Amnesty: Gaza mass graves show need for independent investigations
Erika Guevara Rosas, senior official at the NGO Amnesty International, has issued a statement on the discovery of mass graves holding hundreds of Palestinian bodies in the Gaza Strip.
More than 300 bodies have been uncovered so far from Nasser Medical Complex in Khan Younis after Israeli forces withdrew on April 7. The UN Human Rights Council on Tuesday said more bodies were found at Gaza City’s al-Shifa Hospital, the enclave’s largest health facility, which the rights body said was “an empty shell” after a two-week Israeli siege ended there on April 1.
“The harrowing discovery of these mass graves underscores the urgency of ensuring immediate access for human rights investigators, including forensic experts, to the occupied Gaza Strip to ensure that evidence is preserved”, the Amnesty official said.
“Lack of access for human rights investigators to Gaza has hampered effective investigations into the full scale of the human rights violations and crimes under international law committed over the past six months, allowing for the documentation of just a tiny fraction of these abuses,” she added.
Euro-Med calls for international probe into mass graves found in Gaza
The Euro-Mediterranean Human Rights Monitor has joined numerous rights groups and nations in calling for an independent investigation into the discovery of dozens of mass graves in Gaza. It said its team members on the ground had witnessed the exhumation of hundreds of bodies found in the vicinity of Gaza City’s al-Shifa Hospital and saw victims “handcuffed … who were executed”.
In a statement, Euro-Med said the high number of bodies that have been recovered is “alarming, and requires urgent international action, including the formation of an independent international investigation committee”.
Many of those who lost their lives were subjected to “premeditated murder as well as arbitrary and extrajudicial executions while they were detained and handcuffed”, it added.
UN spokesperson says ‘all parties’ must agree to mass graves investigation
The deputy spokesperson for the head of the UN, Farhan Haq, says “all of the parties” who have the power to allow investigators access into Gaza must agree to any potential independent probe into the mass graves discovered in the vicinity of Gaza’s two largest hospitals.
More than 300 bodies have been recovered so far from mass graves at Khan Younis’s Nasser Hospital, and more than 380 bodies have been recovered from Gaza City’s al-Shifa Medical Complex, according to civil defence crews. International outcry and demands from an independent probe are quickly growing.
“For any investigations to be effective, all of the parties in the area that control access sufficient to conduct investigations would need to agree to it,” Haq told Al Jazeera, when questioned at a press briefing by our reporter Gabriel Elizondo. This means Israel, which has been widely accused of being responsible for the mass graves, must agree to cooperate with the investigation.

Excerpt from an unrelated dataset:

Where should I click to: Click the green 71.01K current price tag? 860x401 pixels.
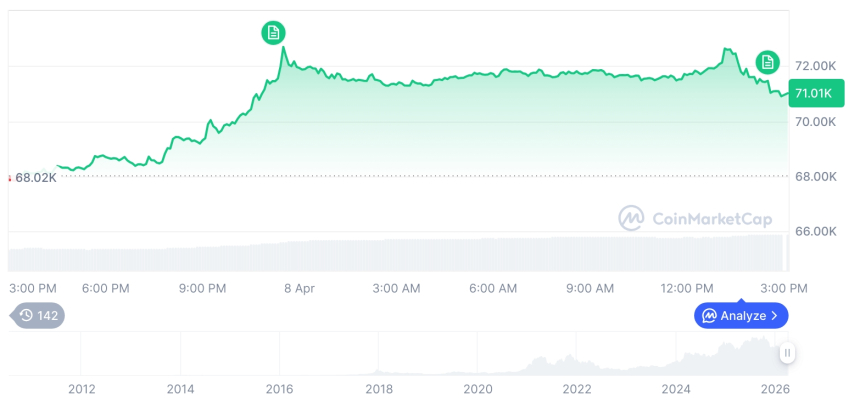click(811, 93)
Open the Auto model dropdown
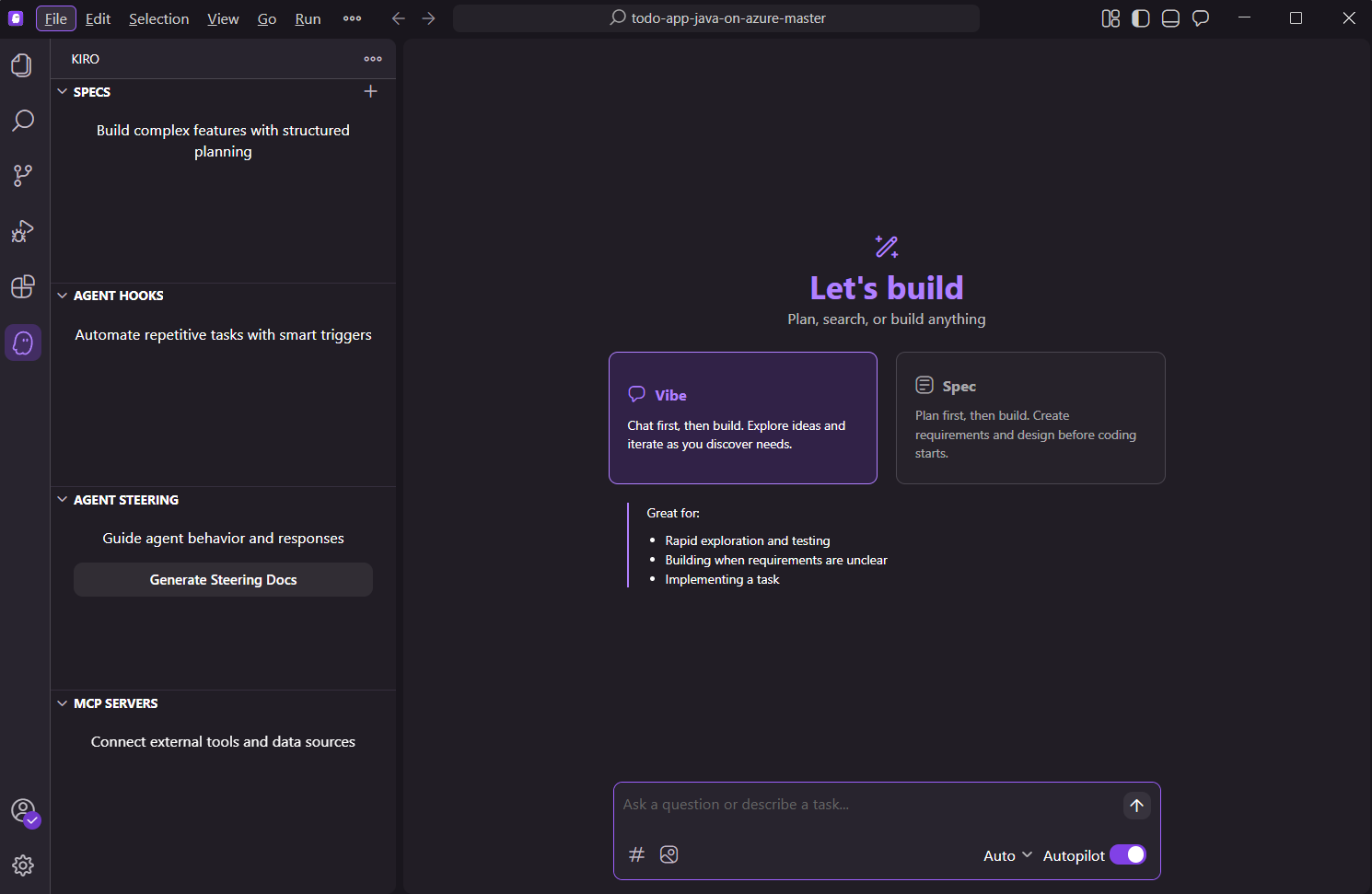 (x=1007, y=855)
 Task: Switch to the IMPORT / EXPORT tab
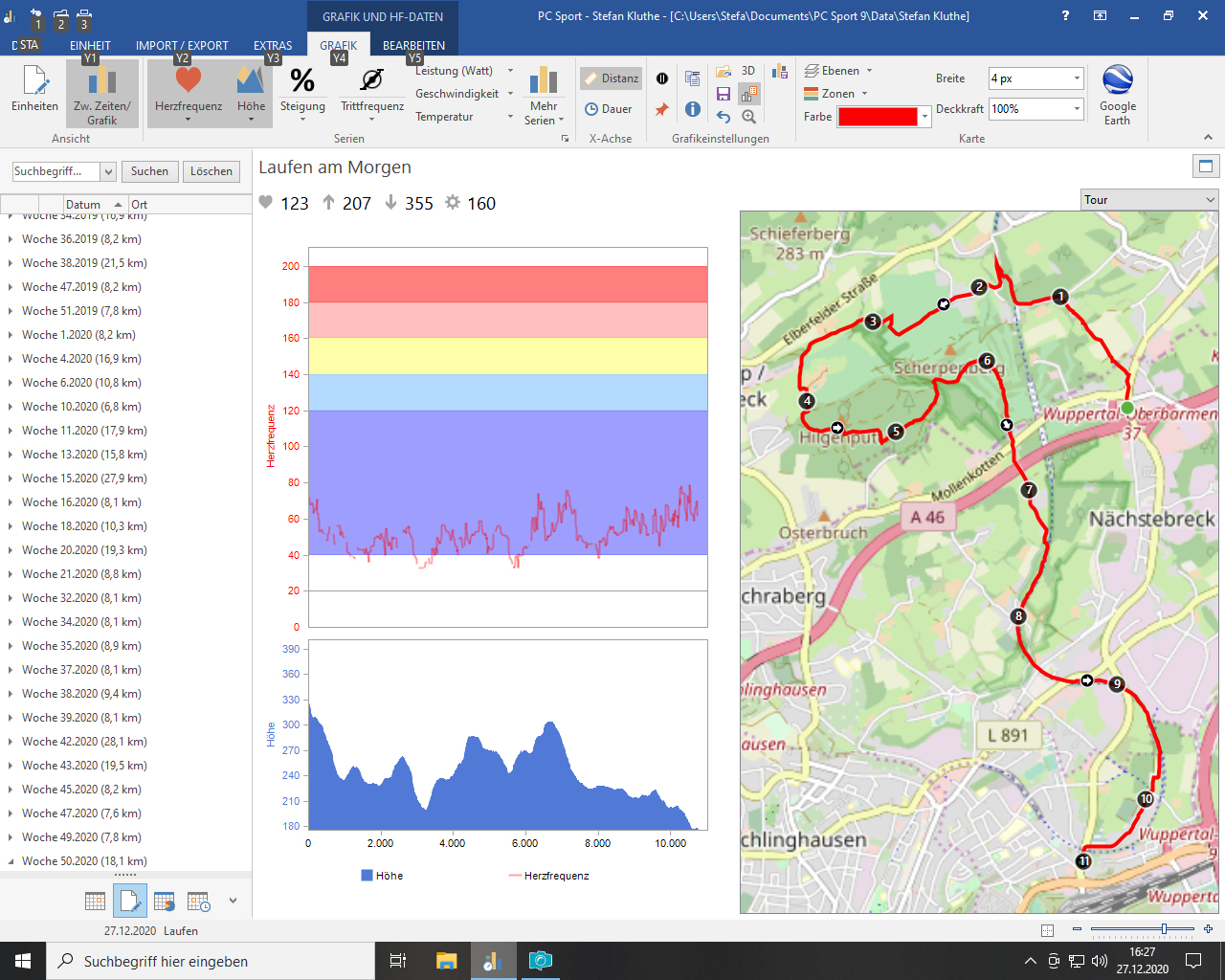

“There’s always difficulties in terms of places where conflict has occurred, to get the access we need, but ultimately for any investigation to be meaningful, you need that access,” Haq said. Haq reiterated that an “independent, effective and transparent investigation” into the killings at Nasser and al-Shifa hospitals must be conducted.
Good luck with that. Asking the one that committed the war crimes to cooperate with the investigation... Has Israel cooperated with any investigations since or before October 7th? They don't allow international investigators to look into what happened on Oct 7, they won't allow investigating their own crimes either.
The UN needs a peacekeeping force in Gaza to deter the IDF. It's clear Israel will not cooperate with anything until the USA pulls out. The US doesn't want an independent investigation either, they're fine asking Israel to cook up some explanation.